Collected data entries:
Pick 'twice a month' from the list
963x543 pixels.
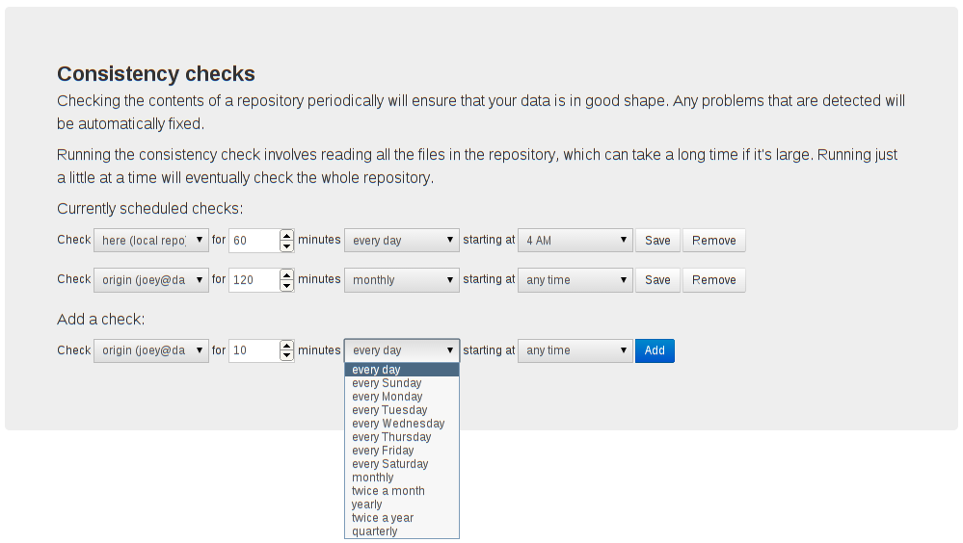[x=388, y=491]

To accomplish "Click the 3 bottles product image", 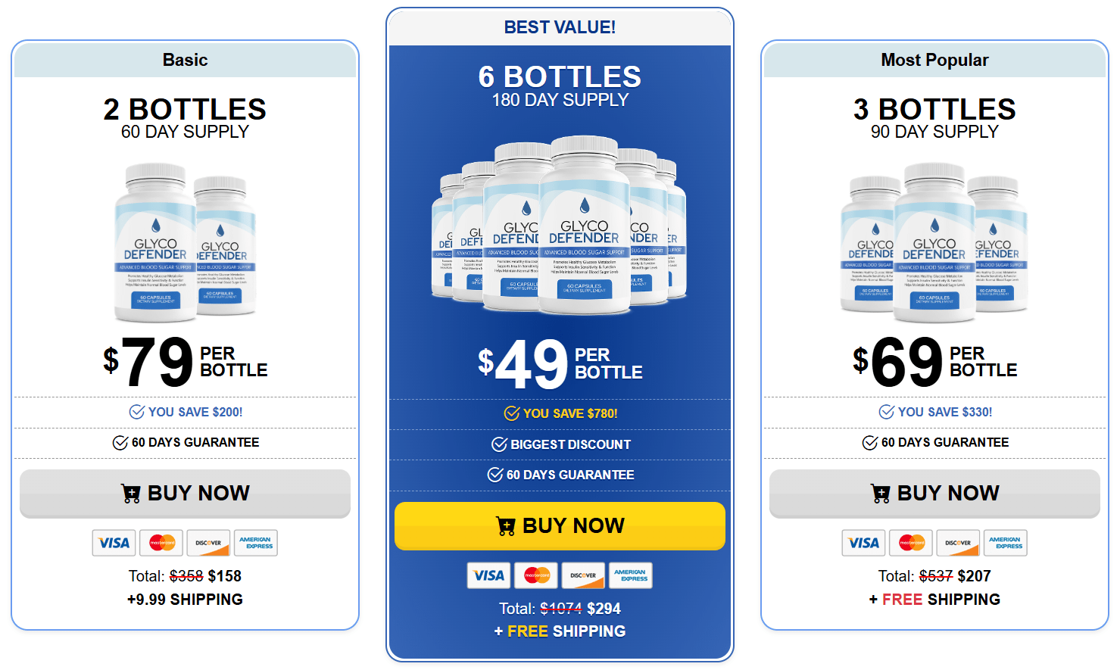I will point(934,242).
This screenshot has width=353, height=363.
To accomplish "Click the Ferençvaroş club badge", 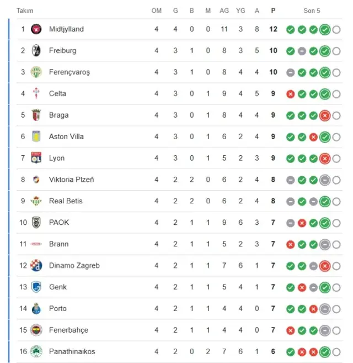I will (36, 72).
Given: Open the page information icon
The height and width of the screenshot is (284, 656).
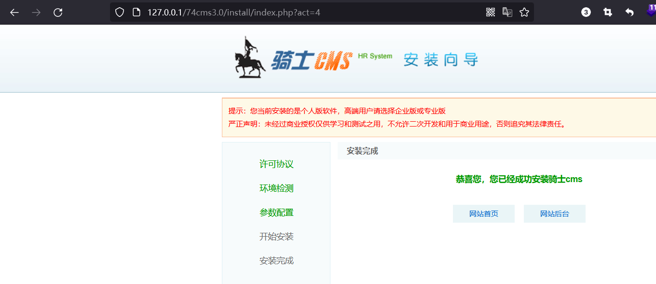Looking at the screenshot, I should (x=136, y=12).
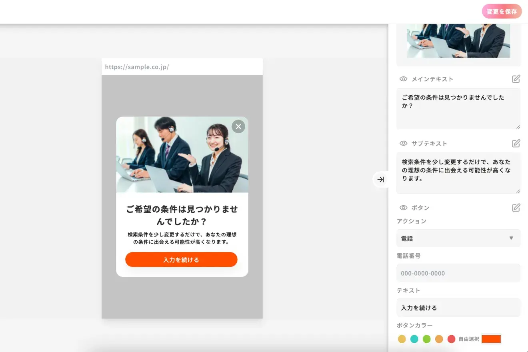
Task: Click the dropdown arrow in アクション field
Action: (511, 238)
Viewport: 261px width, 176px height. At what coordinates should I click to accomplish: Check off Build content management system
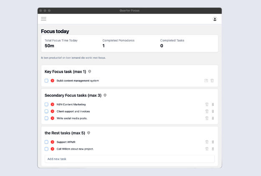[x=46, y=80]
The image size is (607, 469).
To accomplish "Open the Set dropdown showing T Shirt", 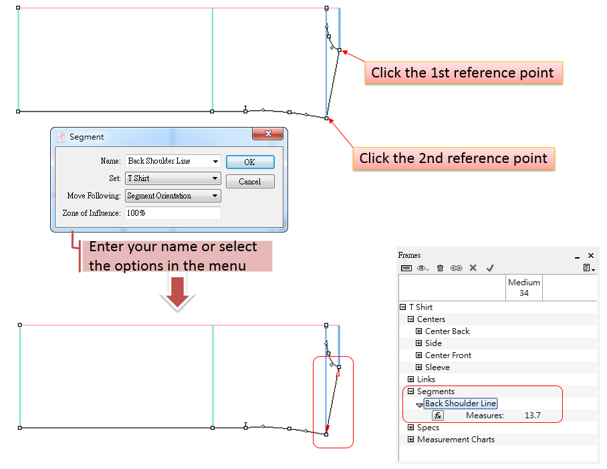I will (215, 178).
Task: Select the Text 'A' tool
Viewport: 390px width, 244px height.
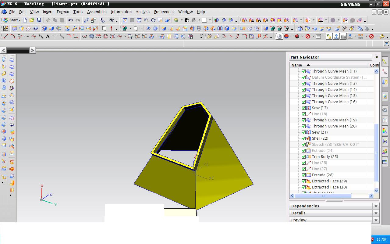Action: coord(48,36)
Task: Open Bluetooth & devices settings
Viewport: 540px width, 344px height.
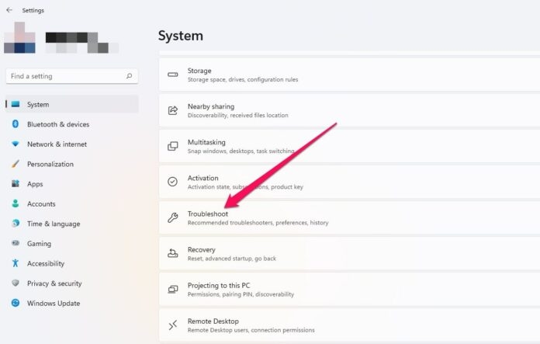Action: click(x=57, y=124)
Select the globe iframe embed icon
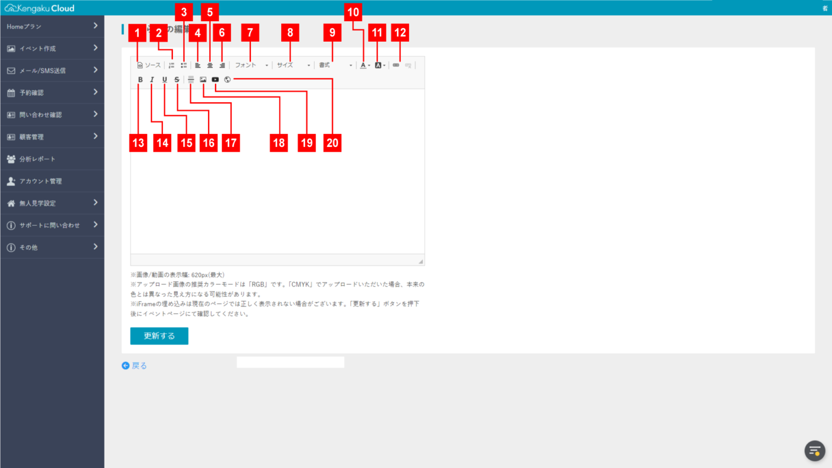The height and width of the screenshot is (468, 832). click(x=227, y=79)

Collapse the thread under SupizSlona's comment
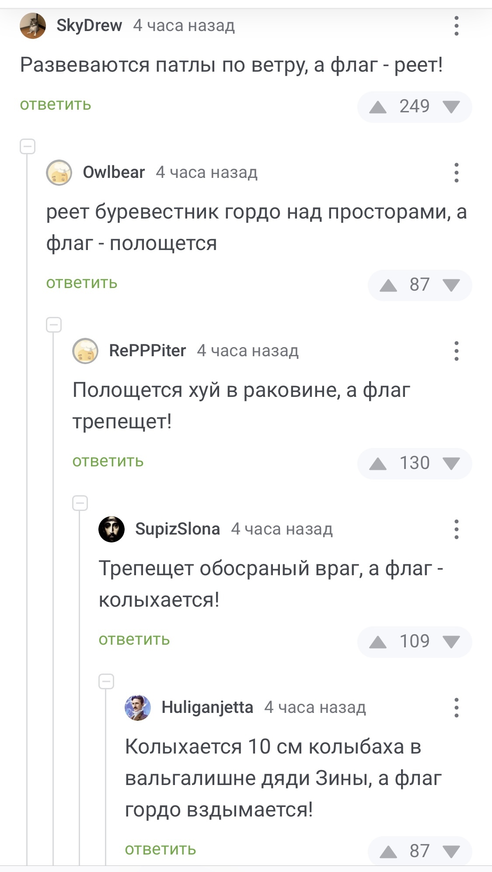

PROBLEM TO SOLVE: Once the line holding "Viewport: 390px width, 244px height." is found, set it down along with every line after it through the end of the entries, exactly, leaving the pictures out.

OUTPUT:
Viewport: 390px width, 244px height.
Action: coord(48,36)
Task: Open Bluetooth & devices settings
Viewport: 540px width, 344px height.
Action: click(x=57, y=124)
Select the globe iframe embed icon
The height and width of the screenshot is (468, 832). click(x=227, y=79)

Collapse the thread under SupizSlona's comment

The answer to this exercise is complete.